Commentator Stefan Renna made the remarks as Adam Edelman, an American-Israeli, and his teammate Menachem Chen performed their two-man bobsleigh run on Monday, in which they finished in last place. Renna said on air that Edelman is a “self-defined ‘Zionist to the core’” who had posted “several messages on social media in support of the genocide in Gaza.” The commentator also claimed Edelman had poked fun at a “Free Palestine” demonstration.

Renna further commented that Edelman had “said the Israeli military intervention was, I quote, ‘the most morally justified war in history.’” He also said Edelman should have been barred from the Milan-Cortina Games just like the International Olympic Committee banned Russian athletes if they made comments in support of the war that started after Russia’s 2022 invasion of Ukraine. “This just goes to show that sport is obviously eminently political,” Renna told viewers.
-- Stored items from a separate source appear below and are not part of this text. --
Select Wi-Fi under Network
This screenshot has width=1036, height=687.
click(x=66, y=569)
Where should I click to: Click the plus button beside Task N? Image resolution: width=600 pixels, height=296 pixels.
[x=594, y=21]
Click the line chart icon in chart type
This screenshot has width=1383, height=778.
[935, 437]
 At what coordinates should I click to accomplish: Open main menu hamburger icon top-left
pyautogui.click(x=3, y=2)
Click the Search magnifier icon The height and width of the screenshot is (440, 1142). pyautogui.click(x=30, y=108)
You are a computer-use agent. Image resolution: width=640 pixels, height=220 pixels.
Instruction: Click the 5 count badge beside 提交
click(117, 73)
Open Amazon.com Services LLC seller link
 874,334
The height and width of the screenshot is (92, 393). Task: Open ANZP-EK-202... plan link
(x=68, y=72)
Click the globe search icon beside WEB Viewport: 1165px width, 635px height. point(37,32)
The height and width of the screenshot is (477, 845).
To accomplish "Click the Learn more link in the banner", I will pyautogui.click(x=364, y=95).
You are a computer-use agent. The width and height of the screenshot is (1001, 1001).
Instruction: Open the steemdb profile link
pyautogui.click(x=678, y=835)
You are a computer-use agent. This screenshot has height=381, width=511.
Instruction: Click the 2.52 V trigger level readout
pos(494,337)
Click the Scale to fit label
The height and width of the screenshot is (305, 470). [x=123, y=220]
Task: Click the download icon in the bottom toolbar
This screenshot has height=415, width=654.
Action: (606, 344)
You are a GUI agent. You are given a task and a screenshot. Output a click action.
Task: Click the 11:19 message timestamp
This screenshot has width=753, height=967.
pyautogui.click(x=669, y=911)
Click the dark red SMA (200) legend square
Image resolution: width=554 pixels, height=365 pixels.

A clip featuring the commentary was removed from the RTS website on Monday night because it was not “appropriate” for a sports broadcast, a spokesperson for the network told Deadline.

Edelman took to social media to respond to the RTS clip and the comments made about him.

“I am aware of the diatribe the commentator directed towards the Israeli bobsled team on the Swiss Olympic broadcast today,” he wrote on Monday. “I can’t help but notice the contrast: Shul Runnings [the team’s nickname] is a team of 6 proud Israelis who’ve made it to the Olympic stage. No coach with us. No big program. Just a dream, grit, and unyielding pride in who we represent. Working together towards such an incredible goal and crushing it. Because that’s what Israelis do. I don’t think it’s possible to witness that and give credence to this commentary.”

Edelman also reposted a comment from US Ambassador to Israel Mike Huckabee, who said the RTS broadcast was “beyond disgusting” and that the “Jew-hating” Swiss commentator “spewed bigotry and bile” as the Israeli team competed.

The Israeli bobsled team is competing in the final two-man run on Tuesday and the four-man run later this week.